Читаем Windows® Internals, Sixth Edition, Part 2 полностью

File system drivers must provide two versions of the file read operation—cached and noncached—to prevent an infinite loop when the memory manager processes a page fault. When the memory manager resolves a page fault by calling the file system to retrieve data from the file (via the device driver, of course), it must specify this noncached read operation by setting the “no cache” flag in the IRP.

Figure 11-10 illustrates the typical interactions between the cache manager, the memory manager, and file system drivers in response to user read or write file I/O. The cache manager is invoked by a file system through the copy interfaces (the CcCopyRead and CcCopyWrite paths). To process a CcFastCopyRead or CcCopyRead read, for example, the cache manager creates a view in the cache to map a portion of the file being read and reads the file data into the user buffer by copying from the view. The copy operation generates page faults as it accesses each previously invalid page in the view, and in response the memory manager initiates noncached I/O into the file system driver to retrieve the data corresponding to the part of the file mapped to the page that faulted.

Figure 11-10. File system interaction with cache and memory managers

The next three sections explain these cache access mechanisms, their purpose, and how they’re used.

Copying to and from the Cache

Because the system cache is in system space, it is mapped into the address space of every process. As with all system space pages, however, cache pages aren’t accessible from user mode because that would be a potential security hole. (For example, a process might not have the rights to read a file whose data is currently contained in some part of the system cache.) Thus, user application file reads and writes to cached files must be serviced by kernel-mode routines that copy data between the cache’s buffers in system space and the application’s buffers residing in the process address space.

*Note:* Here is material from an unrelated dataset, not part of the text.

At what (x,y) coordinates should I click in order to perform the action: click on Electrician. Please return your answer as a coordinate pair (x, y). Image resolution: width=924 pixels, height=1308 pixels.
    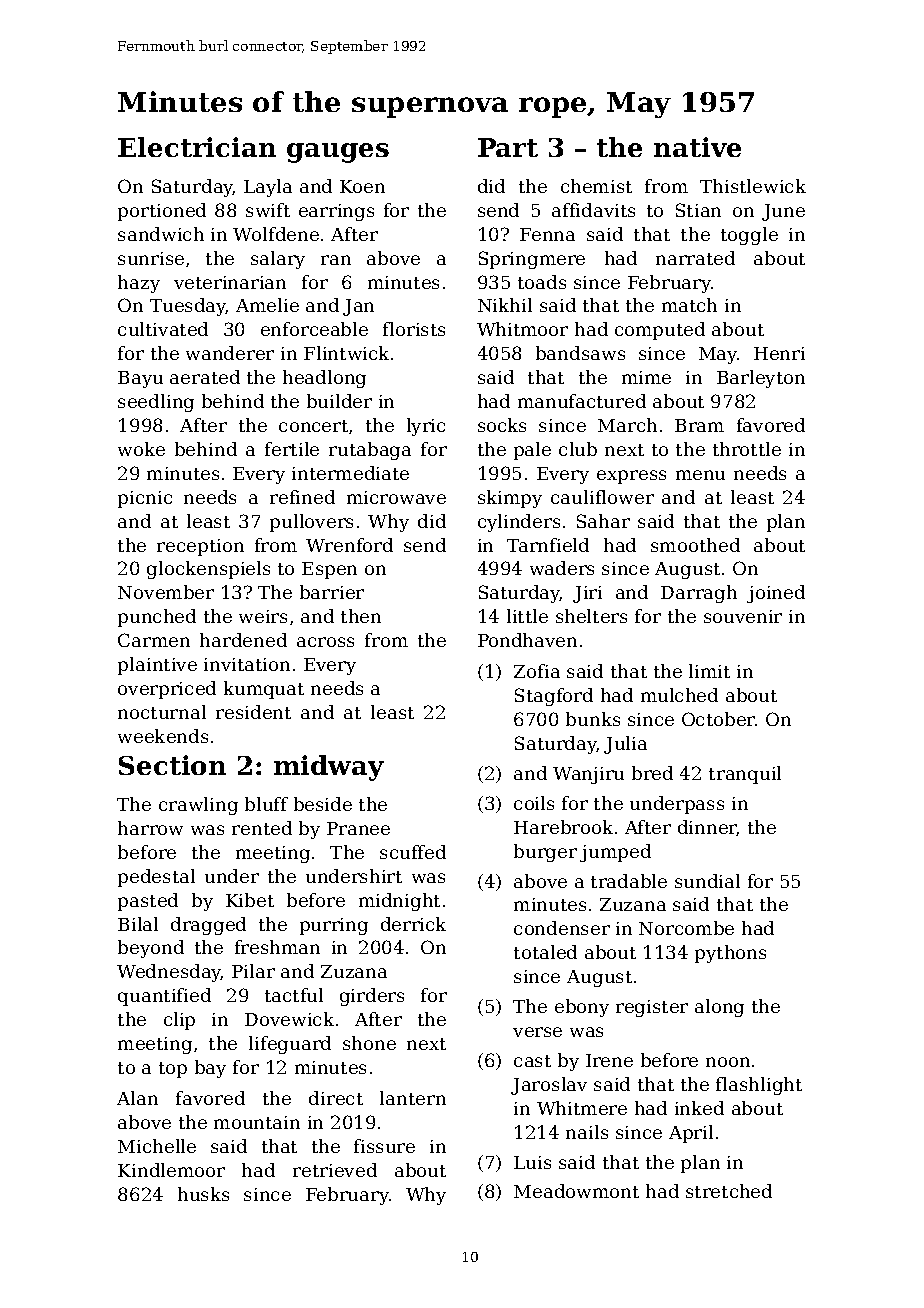
    Looking at the image, I should click on (197, 147).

Caching with the Mapping and Pinning Interfaces

Just as user applications read and write data in files on a disk, file system drivers need to read and write the data that describes the files themselves (the metadata, or volume structure data). Because the file system drivers run in kernel mode, however, they could, if the cache manager were properly informed, modify data directly in the system cache. To permit this optimization, the cache manager provides functions that permit the file system drivers to find where in virtual memory the file system metadata resides, thus allowing direct modification without the use of intermediary buffers.

If a file system driver needs to read file system metadata in the cache, it calls the cache manager’s mapping interface to obtain the virtual address of the desired data. The cache manager touches all the requested pages to bring them into memory and then returns control to the file system driver. The file system driver can then access the data directly.

If the file system driver needs to modify cache pages, it calls the cache manager’s pinning services, which keep the pages active in virtual memory so that they cannot be reclaimed. The pages aren’t actually locked into memory (such as when a device driver locks pages for direct memory access transfers). Most of the time, a file system driver will mark its metadata stream “no write”, which instructs the memory manager’s mapped page writer (explained in Chapter 10) to not write the pages to disk until explicitly told to do so. When the file system driver unpins (releases) them, the cache manager releases its resources so that it can lazily flush any changes to disk and release the cache view that the metadata occupied.

The mapping and pinning interfaces solve one thorny problem of implementing a file system: buffer management. Without directly manipulating cached metadata, a file system must predict the maximum number of buffers it will need when updating a volume’s structure. By allowing the file system to access and update its metadata directly in the cache, the cache manager eliminates the need for buffers, simply updating the volume structure in the virtual memory the memory manager provides. The only limitation the file system encounters is the amount of available memory.

Caching with the Direct Memory Access Interfaces

In addition to the mapping and pinning interfaces used to access metadata directly in the cache, the cache manager provides a third interface to cached data: direct memory access (DMA). The DMA functions are used to read from or write to cache pages without intervening buffers, such as when a network file system is doing a transfer over the network.